- Trecho fornecido
▽

Ademais, o mencionado Convênio SINIEF s/n°, em seu artigo 5°, na redação dada pelo Ajuste SINIEF 3/94, oferece a definição para o CFOP:
Art. 5º O Código Fiscal de Operações e Prestações – CFOP e o Código de Situação Tributária – CST, constantes de anexos deste Convênio, serão interpretados de acordo com as Normas Explicativas, também apensas, e visam aglutinar em grupos homogêneos nos documentos e livros fiscais, nas guias de informação e em todas as análises de dados, as operações e prestações realizadas pelos contribuintes do Imposto sobre Produtos Industrializados – IPI e do Imposto sobre Operações Relativas à Circulação de Mercadorias e sobre Prestações de Serviços de Transporte Interestadual e Intermunicipal e de Comunicação – ICMS.
Portanto, também para a legislação tributária, os eventos em discussão configuram saída de mercadoria. Todavia, ao se determinar a obrigatoriedade de estornar o crédito, a legislação vigente, quer seja a Lei qualificada, seja a Lei estadual ou seja o Estatuto regulamentar, implicitamente, está reconhecendo que tais eventos não são alcançados pela tributação do ICMS.
Em corroboração, cita-se o catálogo de hipóteses determinativas de estorno de crédito, encartadas nos artigos citados, sempre tendo como fundamento uma operação ou prestação (posterior à entrada da mercadoria ou ao recebimento de serviço, geratrizes do crédito) que tipifique hipótese de vedação de aproveitamento de crédito, em sua maioria, por ser esta operação ou prestação isenta ou não tributada.

△

- Amostra de dados
▽

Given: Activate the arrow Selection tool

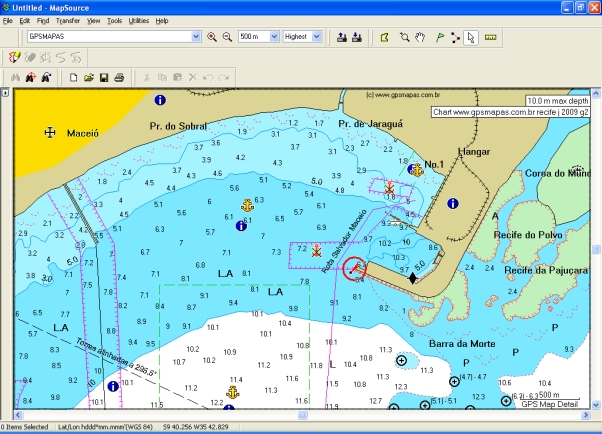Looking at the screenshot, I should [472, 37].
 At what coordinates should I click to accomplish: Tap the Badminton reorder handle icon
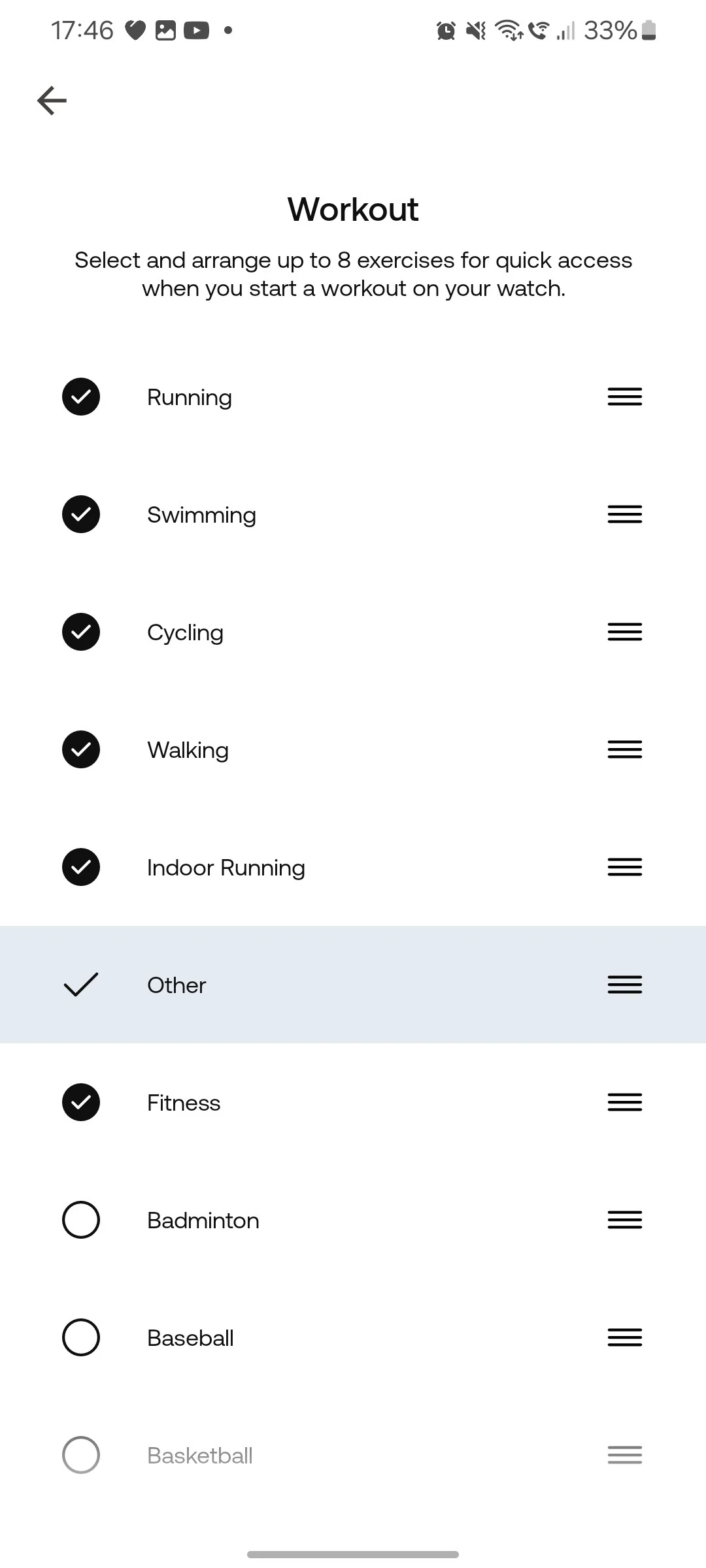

△

- Problema proposto
Pode transcrever literalmente o trecho fornecido, começando em "Em corroboração, cita-se" e terminando em "ou não tributada."?

- Resposta correta
Em corroboração, cita-se o catálogo de hipóteses determinativas de estorno de crédito, encartadas nos artigos citados, sempre tendo como fundamento uma operação ou prestação (posterior à entrada da mercadoria ou ao recebimento de serviço, geratrizes do crédito) que tipifique hipótese de vedação de aproveitamento de crédito, em sua maioria, por ser esta operação ou prestação isenta ou não tributada.